El borde del mundo

OPINIÓN

Adriel Perdomo | EFE

12 ene 2025 . Actualizado a las 09:56 h.

El borde del mundo no es un lugar geográfico. Es una herida abierta donde la humanidad se revela. En la película El 47, que relata la emigración a Cataluña de los años 60, Valeria Castro pone música y voz a esa frontera invisible: el suburbio de Torre Baró donde el sueño de una vida mejor chocaba con las miradas desdeñosas de los habitantes del centro de Barcelona. Catalanes de ocho apellidos que nunca cruzaron la diagonal para ver qué había extramuros.

En la Barcelona de los años 60, andaluces, extremeños, por supuesto gallegos. Prófugos del hambre y la miseria. Enfrentaron un rechazo que los pintaba como invasores desarrapados, aunque ya desde el inicio se convirtieron en los constructores de aquel universo que los menospreciaba.

Hoy, los habitantes de los bordes han cambiado de coordenadas. Cruzan mares y fronteras, hambrientos de esperanza. Y los seguimos recibiendo como entonces: con displicencia, prejuicio y vallas. Les reservamos los márgenes urbanos, los trabajos invisibles, la brutalidad institucional. Confinamos sus sueños a las periferias físicas y mentales.

Como antes no llegaba el autobús, en los bordes del mundo nadie espera ahora las arengas de los nuevos mesías tecnológicos, que desde sus púlpitos digitales nos han dado a morder la manzana prohibida, la promesa de horizontes abstractos.
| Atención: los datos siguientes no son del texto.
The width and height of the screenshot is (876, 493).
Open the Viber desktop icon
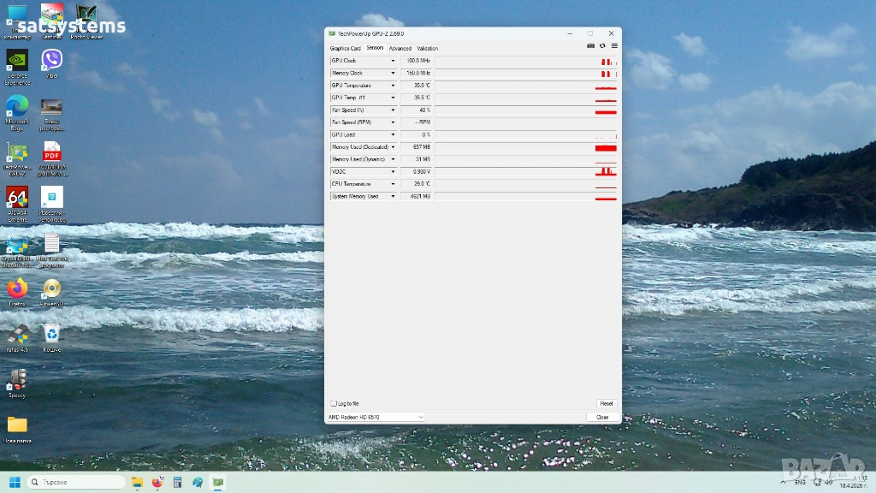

La humanidad no es más que una celda de sus hojas de cálculo.

Quienes viven en los arrabales dibujan el futuro. El borde del mundo es un punto de partida, no un callejón sin salida, porque hay caminos que no tienen marcha atrás. Los que creemos vivir en el centro del globo deberíamos asomarnos. No es posible entender un mapa si no se empieza por los márgenes.